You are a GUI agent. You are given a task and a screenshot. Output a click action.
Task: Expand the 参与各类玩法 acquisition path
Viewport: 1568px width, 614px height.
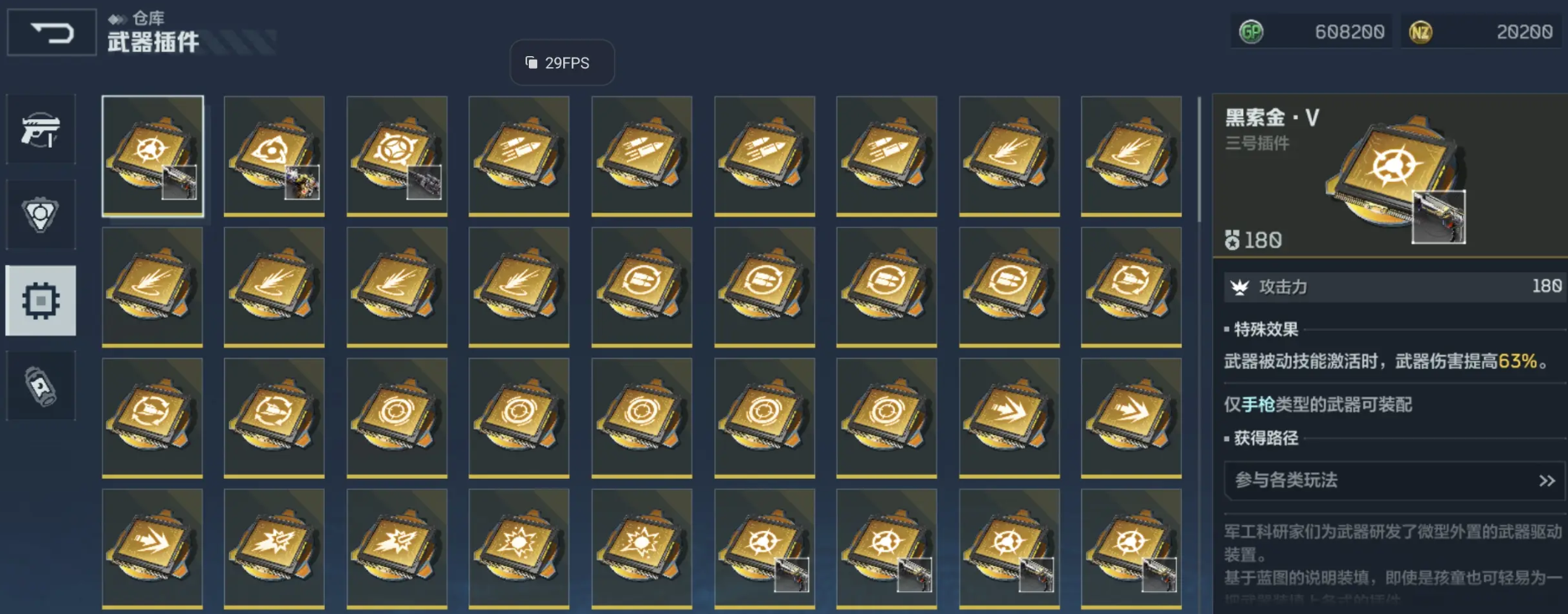(x=1394, y=481)

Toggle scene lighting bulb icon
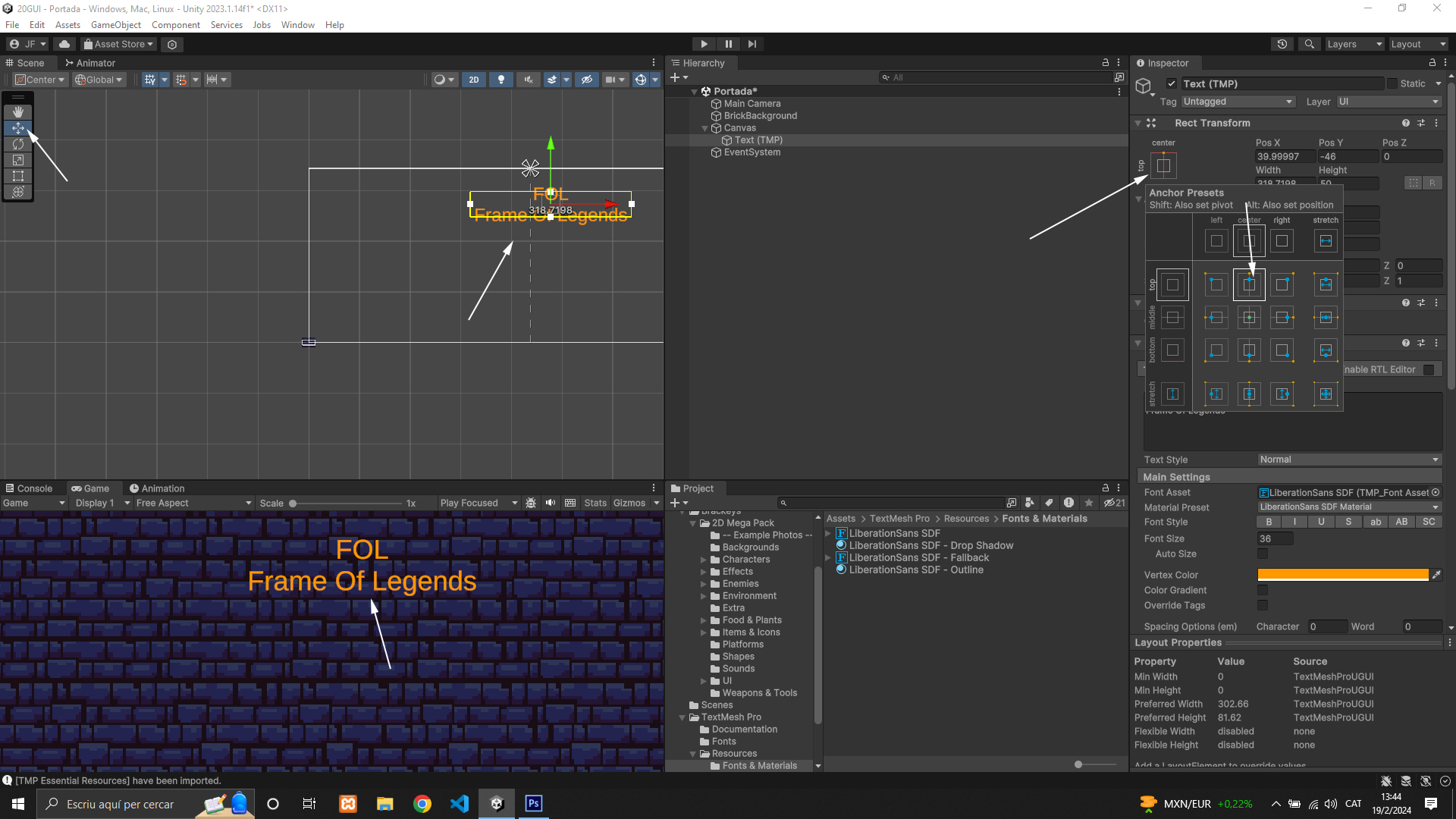(x=500, y=80)
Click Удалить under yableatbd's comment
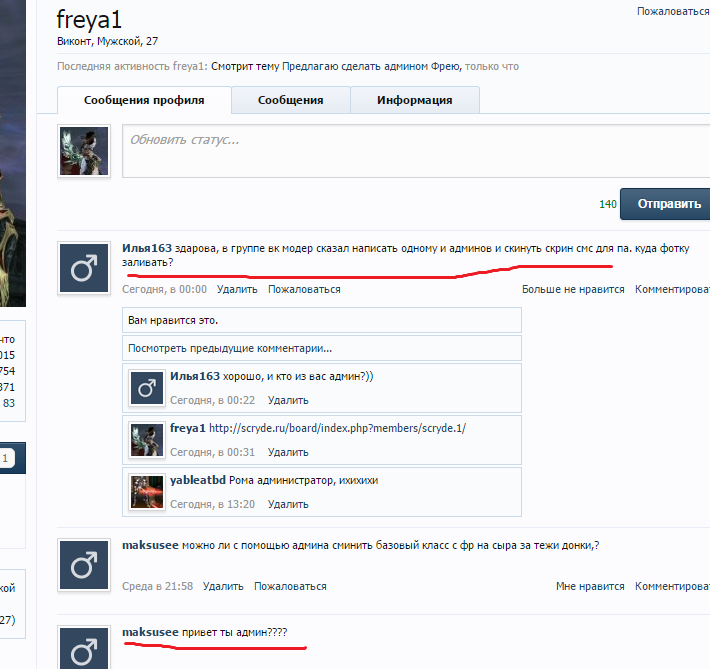The width and height of the screenshot is (710, 669). click(x=289, y=505)
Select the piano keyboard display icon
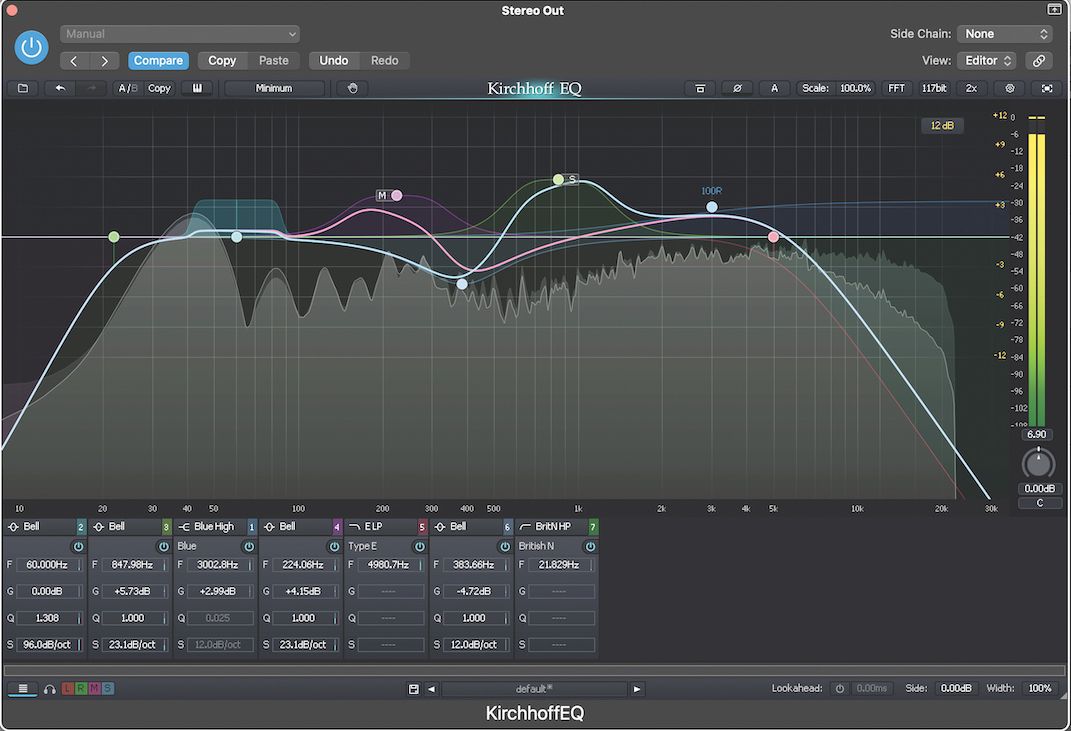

### EXERCISE INSTRUCTIONS
Render the rows above as a JSON list of strings with one string per line, skipping blank lines and omitting the pictures.

### FINISHED TASK
[
  "You are a GUI agent. You are given a task and a screenshot. Output a click action.",
  "Task: Expand the 参与各类玩法 acquisition path",
  "Viewport: 1568px width, 614px height.",
  "(x=1394, y=481)",
  "Toggle scene lighting bulb icon",
  "(x=500, y=80)",
  "Click Удалить under yableatbd's comment",
  "The width and height of the screenshot is (710, 669). click(x=289, y=505)",
  "Select the piano keyboard display icon"
]